Inhibition and S-nitrosation of complex I by MitoSNO1. (A) Effect of MitoSNO1 on mitochondrial respiration. Heart mitochondria were incubated in an oxygen electrode with 5 mM glutamate and 5 mM malate, or succinate, and incubated with 10 μM MitoSNO1, 10 μM MitoNAP or carrier for 2–3 min, then 250 μM adenosine diphosphate (ADP) was added and the rate of respiration measured. Respiration +MitoSNO1 is expressed as a percentage of that with MitoNAP, and are means ± SEM from 3 mitochondrial preparations; *P < 0.05 by Student's paired t test. (B) Effect of MitoSNO1 on respiration by mitochondrial membranes. Bovine heart mitochondrial membranes were incubated in an O2 electrode with 75 μM MitoSNO1 or MitoNAP, or ethanol carrier for 5 min ± rotenone, then 1 mM NADH or 10 mM succinate was added and respiration measured. Data are expressed as respiration as a percentage of the appropriate controls and are means ± range of 2 separate experiments. (C) S-nitrosation of complex I by MitoSNO1. Bovine heart mitochondrial membranes were incubated with 75 μM MitoSNO1 or carrier for 5 min. Then protein SNOs were labeled by maleimide-Cy3 and respiratory complexes were separated by BN-PAGE and scanned for Cy3 fluorescence. The locations of respiratory complexes I, III, and V were determined by immunoblotting. (D) Effect of GSH on S-nitrosation of complex I by MitoSNO1. Bovine heart mitochondrial membranes were incubated and processed as in (C) except that after incubation ± MitoSNO1 the membranes were incubated ± 1 mM GSH for 15 min.
Fig. 7.
Fig. 7.
Vasodilatory and tissue protective effects of MitoSNO1. (A) Dose-response curves for the effect of MitoSNO1 and related compounds on blood vessel relaxation.

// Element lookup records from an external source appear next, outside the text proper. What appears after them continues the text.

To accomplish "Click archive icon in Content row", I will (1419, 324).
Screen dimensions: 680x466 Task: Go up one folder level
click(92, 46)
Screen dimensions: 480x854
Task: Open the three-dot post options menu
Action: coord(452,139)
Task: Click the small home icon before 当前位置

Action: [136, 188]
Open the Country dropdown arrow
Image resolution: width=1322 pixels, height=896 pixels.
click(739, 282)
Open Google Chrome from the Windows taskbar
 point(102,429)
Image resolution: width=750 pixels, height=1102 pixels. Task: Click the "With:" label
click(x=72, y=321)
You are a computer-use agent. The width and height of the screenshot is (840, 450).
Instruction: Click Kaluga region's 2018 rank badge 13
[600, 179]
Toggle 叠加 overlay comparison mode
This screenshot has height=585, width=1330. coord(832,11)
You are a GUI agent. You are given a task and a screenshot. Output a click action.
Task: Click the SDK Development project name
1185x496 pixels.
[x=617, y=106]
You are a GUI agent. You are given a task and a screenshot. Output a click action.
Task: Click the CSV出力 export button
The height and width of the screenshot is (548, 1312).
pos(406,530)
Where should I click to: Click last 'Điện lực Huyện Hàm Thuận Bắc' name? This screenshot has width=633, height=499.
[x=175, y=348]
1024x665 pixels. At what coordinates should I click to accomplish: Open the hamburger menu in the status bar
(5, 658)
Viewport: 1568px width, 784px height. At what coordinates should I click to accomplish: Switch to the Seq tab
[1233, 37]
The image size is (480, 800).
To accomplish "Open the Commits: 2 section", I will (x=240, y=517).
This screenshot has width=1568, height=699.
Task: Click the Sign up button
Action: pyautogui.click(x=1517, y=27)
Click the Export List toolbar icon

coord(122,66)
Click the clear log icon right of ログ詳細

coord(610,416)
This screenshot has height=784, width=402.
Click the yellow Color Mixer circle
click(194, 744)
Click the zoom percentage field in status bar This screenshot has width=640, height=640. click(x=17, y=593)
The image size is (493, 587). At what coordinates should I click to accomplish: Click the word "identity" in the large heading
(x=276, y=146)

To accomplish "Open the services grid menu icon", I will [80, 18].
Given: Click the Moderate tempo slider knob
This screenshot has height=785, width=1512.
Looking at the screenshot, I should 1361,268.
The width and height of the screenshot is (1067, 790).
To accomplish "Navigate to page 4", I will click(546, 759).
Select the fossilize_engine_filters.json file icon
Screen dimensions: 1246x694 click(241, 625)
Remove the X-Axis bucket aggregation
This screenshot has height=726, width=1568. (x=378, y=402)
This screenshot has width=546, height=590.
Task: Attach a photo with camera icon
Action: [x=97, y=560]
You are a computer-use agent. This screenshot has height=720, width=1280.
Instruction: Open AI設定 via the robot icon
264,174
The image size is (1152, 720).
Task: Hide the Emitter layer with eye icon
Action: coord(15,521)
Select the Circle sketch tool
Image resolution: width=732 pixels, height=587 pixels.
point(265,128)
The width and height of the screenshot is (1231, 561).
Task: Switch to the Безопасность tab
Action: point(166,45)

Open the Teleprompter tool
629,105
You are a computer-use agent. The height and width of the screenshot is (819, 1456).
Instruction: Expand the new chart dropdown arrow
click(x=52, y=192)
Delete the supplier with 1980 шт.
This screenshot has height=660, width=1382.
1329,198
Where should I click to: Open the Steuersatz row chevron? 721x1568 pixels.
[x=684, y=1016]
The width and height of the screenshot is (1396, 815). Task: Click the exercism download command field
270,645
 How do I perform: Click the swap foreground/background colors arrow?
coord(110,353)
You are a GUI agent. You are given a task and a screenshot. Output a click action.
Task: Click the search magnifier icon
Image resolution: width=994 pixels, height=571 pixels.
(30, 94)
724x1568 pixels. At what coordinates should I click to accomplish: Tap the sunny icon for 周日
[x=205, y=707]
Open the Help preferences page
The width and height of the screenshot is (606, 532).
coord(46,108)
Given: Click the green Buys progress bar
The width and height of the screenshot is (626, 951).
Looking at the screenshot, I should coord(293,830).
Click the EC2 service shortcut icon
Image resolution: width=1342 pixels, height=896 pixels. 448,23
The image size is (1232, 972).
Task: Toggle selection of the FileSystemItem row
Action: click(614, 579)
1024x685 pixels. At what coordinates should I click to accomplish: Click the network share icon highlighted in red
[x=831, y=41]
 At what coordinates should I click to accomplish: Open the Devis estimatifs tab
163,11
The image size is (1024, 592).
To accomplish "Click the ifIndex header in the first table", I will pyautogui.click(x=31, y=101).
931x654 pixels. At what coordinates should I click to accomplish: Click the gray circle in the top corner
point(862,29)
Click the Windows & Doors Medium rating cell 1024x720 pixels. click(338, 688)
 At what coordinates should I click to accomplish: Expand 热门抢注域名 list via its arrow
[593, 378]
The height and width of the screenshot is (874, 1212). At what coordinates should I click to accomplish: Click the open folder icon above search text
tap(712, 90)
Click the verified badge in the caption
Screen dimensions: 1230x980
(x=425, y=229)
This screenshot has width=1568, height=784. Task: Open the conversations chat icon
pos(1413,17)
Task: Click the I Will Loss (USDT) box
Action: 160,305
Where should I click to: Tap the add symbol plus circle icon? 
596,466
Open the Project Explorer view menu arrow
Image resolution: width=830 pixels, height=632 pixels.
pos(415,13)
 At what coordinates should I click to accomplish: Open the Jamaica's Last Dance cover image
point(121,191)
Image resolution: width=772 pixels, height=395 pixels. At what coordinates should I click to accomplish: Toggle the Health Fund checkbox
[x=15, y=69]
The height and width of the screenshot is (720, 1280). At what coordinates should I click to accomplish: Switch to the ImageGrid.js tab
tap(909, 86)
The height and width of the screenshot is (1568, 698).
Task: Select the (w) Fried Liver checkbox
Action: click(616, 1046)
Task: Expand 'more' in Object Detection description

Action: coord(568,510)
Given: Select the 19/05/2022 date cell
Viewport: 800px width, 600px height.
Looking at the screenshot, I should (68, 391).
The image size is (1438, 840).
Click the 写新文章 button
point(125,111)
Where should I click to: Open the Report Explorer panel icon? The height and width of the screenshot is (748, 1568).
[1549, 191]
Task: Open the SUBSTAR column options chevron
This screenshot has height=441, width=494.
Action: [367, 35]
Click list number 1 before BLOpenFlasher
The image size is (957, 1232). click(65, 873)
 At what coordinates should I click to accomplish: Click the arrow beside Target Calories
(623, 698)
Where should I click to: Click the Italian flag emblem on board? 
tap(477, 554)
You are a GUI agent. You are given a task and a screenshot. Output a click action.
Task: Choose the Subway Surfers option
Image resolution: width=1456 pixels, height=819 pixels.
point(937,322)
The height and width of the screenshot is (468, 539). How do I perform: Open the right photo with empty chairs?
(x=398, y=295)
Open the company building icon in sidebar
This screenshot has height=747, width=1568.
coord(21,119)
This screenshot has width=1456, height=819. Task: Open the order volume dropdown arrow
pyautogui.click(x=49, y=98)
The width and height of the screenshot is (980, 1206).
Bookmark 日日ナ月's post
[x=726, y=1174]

Data are means ± SEM, n = 8 (MitoSNO1) or n = 4 (decomposed MitoSNO1 and SNAP). (B) EC50 for the effect of MitoSNO1 and SNAP on blood vessel relaxation from (A) above. ***, P < 0.001 by Student's unpaired t test. (C and D) MitoSNO1 protects against I/R injury in Langendorff-perfused mouse hearts. Hearts were subjected to 25 min of ischemia followed by 1 h of reperfusion. MitoSNO1 or MitoNAP (100 nM final), or vehicle carrier, was added during reperfusion. Hearts were then stained with 2,3,5-triphenyltetrazolium chloride (TTC) to visualize infarct. (C) Protection of heart function by MitoSNO1 during I/R injury. Data show rate pressure product (RRP). The arrow indicates where infusion with MitoSNO1 or MitoNAP was initiated. Data are means ± SEM, n = 6–7. (D) Decreased cardiac infarct size following infusion with MitoSNO1. Upper panel shows typical heart staining. Pale white staining is necrotic infarct, while live tissue stains deep red. Lower panel shows quantitation of infarct size versus area at risk. Data are means ± SEM, n = 6–7. *, P < 0.05 versus vehicle control group; #, P < 0.05 versus vehicle control group (ANOVA).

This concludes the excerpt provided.